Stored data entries
──────
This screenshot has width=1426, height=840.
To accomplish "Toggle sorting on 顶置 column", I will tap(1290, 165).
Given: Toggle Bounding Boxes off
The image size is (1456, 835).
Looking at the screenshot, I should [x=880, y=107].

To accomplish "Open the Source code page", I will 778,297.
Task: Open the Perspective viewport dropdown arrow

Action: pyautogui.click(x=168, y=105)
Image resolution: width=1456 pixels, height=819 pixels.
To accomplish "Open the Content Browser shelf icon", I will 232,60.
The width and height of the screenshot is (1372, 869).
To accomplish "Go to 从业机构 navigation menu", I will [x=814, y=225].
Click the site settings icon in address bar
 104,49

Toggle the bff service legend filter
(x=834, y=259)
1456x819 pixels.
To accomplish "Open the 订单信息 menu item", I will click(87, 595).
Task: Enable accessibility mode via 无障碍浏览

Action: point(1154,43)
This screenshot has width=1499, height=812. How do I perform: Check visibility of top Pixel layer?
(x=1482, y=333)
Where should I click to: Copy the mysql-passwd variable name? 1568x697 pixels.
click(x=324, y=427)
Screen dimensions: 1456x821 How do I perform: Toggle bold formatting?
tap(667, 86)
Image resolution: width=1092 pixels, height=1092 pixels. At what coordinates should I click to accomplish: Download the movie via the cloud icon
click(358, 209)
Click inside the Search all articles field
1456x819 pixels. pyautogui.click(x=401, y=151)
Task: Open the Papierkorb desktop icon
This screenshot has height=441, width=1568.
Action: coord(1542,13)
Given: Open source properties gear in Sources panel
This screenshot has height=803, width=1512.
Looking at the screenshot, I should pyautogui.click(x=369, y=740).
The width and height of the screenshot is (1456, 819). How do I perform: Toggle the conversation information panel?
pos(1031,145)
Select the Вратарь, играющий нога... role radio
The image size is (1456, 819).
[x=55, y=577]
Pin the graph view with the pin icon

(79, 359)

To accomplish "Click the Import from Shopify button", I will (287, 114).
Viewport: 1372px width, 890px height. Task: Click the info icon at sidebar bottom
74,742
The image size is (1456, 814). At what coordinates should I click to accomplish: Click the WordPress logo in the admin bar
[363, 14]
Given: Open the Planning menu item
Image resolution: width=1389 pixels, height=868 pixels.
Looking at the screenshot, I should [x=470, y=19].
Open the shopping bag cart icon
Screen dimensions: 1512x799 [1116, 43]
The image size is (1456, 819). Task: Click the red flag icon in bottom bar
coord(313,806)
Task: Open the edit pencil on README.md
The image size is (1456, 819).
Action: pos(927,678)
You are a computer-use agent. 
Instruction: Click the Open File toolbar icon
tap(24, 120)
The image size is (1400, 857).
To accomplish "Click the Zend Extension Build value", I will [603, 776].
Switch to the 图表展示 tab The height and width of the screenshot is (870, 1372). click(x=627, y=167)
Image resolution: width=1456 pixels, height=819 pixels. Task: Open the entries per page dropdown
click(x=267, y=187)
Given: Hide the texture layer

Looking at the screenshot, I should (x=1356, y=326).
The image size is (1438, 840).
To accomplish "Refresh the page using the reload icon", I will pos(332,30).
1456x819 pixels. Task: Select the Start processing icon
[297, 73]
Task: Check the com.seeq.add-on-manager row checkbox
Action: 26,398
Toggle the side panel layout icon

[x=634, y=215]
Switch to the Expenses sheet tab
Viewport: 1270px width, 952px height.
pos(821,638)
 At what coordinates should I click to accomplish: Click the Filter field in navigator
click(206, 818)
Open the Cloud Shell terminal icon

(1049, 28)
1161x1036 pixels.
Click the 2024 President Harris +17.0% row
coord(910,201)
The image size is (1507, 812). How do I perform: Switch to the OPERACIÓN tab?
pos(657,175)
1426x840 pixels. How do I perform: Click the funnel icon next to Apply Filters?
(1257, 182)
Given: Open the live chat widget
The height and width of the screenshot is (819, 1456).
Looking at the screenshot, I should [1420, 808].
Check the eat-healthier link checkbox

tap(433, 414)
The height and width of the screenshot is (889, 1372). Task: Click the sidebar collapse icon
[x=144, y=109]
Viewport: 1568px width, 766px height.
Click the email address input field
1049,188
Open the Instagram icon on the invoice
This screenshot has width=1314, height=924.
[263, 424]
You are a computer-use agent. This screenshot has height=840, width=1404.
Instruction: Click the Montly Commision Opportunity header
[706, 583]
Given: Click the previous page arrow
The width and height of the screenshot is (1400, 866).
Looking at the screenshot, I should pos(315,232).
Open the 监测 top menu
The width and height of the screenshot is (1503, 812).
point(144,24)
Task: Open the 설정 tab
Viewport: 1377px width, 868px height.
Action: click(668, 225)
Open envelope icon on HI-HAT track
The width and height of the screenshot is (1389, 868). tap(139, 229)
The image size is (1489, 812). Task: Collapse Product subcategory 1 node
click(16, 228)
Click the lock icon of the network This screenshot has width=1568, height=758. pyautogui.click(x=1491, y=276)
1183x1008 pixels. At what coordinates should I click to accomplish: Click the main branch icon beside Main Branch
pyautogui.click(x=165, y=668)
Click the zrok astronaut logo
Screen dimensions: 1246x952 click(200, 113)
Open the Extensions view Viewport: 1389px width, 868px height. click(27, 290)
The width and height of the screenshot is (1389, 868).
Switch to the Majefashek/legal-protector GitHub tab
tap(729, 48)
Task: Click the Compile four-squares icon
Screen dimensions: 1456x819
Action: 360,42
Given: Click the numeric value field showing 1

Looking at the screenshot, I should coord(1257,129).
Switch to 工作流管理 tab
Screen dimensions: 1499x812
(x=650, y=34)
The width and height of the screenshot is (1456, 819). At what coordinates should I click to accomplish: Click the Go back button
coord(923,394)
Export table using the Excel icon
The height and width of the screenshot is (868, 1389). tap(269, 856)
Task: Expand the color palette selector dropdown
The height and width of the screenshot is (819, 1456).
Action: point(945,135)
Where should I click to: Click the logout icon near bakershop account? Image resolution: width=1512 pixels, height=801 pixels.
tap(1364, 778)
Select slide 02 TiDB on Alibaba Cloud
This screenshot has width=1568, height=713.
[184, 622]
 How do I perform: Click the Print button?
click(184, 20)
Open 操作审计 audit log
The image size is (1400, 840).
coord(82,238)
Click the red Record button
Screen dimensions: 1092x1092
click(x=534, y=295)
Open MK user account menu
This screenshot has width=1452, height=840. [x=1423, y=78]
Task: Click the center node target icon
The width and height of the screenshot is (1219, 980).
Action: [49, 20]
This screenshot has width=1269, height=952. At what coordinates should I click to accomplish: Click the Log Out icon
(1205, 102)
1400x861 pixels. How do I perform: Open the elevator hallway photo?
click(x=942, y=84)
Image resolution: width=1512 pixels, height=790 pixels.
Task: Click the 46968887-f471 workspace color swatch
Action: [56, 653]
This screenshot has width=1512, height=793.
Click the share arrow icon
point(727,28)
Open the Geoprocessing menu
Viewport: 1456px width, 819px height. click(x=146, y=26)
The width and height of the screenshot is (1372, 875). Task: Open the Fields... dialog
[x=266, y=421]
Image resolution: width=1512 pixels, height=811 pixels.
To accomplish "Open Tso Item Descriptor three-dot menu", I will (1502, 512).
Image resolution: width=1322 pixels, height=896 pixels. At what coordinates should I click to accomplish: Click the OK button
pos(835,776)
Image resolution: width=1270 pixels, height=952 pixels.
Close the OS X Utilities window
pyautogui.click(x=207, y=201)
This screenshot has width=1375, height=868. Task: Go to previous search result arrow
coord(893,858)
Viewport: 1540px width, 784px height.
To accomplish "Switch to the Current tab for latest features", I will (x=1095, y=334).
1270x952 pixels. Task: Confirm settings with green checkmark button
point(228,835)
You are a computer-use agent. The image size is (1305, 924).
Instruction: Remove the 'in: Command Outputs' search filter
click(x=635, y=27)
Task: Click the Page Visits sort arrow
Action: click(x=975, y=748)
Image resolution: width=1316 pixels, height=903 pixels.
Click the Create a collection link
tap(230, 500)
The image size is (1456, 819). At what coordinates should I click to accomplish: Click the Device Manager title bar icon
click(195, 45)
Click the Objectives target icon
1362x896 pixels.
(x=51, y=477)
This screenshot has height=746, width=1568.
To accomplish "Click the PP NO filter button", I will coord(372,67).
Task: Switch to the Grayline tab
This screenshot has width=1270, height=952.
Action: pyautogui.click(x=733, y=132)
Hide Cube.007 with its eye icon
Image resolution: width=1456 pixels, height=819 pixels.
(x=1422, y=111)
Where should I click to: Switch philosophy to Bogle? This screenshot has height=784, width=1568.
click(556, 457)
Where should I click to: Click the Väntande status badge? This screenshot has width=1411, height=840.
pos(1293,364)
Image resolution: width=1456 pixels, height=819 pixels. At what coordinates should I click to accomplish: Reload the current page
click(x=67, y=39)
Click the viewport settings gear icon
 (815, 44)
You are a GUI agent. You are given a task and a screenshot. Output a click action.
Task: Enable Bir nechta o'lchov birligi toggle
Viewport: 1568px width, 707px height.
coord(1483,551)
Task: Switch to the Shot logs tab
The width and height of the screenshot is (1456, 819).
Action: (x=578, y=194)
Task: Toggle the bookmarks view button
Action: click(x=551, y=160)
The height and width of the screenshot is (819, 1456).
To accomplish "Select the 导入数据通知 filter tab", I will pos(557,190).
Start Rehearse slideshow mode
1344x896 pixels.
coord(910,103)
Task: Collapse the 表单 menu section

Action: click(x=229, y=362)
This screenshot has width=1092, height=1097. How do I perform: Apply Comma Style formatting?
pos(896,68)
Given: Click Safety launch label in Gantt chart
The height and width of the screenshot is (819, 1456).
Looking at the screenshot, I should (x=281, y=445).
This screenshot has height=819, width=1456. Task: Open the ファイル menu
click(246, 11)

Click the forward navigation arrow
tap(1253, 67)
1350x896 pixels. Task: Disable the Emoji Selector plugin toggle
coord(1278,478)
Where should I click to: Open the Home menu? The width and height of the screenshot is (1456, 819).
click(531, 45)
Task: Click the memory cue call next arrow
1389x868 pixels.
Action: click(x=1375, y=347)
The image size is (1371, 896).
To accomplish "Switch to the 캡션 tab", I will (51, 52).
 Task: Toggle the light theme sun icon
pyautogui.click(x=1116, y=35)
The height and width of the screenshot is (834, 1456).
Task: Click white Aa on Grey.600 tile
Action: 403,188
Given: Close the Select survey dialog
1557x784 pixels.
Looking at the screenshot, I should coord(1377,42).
──────
EXERCISE OBJECTIVE -
Your task is to set down exactly the lines from the line containing "Click the viewport settings gear icon" to the end of the data above, including both ends.

PROBLEM SOLUTION -
Click the viewport settings gear icon
 (815, 44)
You are a GUI agent. You are given a task and a screenshot. Output a click action.
Task: Enable Bir nechta o'lchov birligi toggle
Viewport: 1568px width, 707px height.
coord(1483,551)
Task: Switch to the Shot logs tab
The width and height of the screenshot is (1456, 819).
Action: (x=578, y=194)
Task: Toggle the bookmarks view button
Action: click(x=551, y=160)
The height and width of the screenshot is (819, 1456).
To accomplish "Select the 导入数据通知 filter tab", I will pos(557,190).
Start Rehearse slideshow mode
1344x896 pixels.
coord(910,103)
Task: Collapse the 表单 menu section

Action: click(x=229, y=362)
This screenshot has width=1092, height=1097. How do I perform: Apply Comma Style formatting?
pos(896,68)
Given: Click Safety launch label in Gantt chart
The height and width of the screenshot is (819, 1456).
Looking at the screenshot, I should (x=281, y=445).
This screenshot has height=819, width=1456. Task: Open the ファイル menu
click(246, 11)

Click the forward navigation arrow
tap(1253, 67)
1350x896 pixels. Task: Disable the Emoji Selector plugin toggle
coord(1278,478)
Where should I click to: Open the Home menu? The width and height of the screenshot is (1456, 819).
click(531, 45)
Task: Click the memory cue call next arrow
1389x868 pixels.
Action: click(x=1375, y=347)
The image size is (1371, 896).
To accomplish "Switch to the 캡션 tab", I will (51, 52).
 Task: Toggle the light theme sun icon
pyautogui.click(x=1116, y=35)
The height and width of the screenshot is (834, 1456).
Task: Click white Aa on Grey.600 tile
Action: 403,188
Given: Close the Select survey dialog
1557x784 pixels.
Looking at the screenshot, I should coord(1377,42).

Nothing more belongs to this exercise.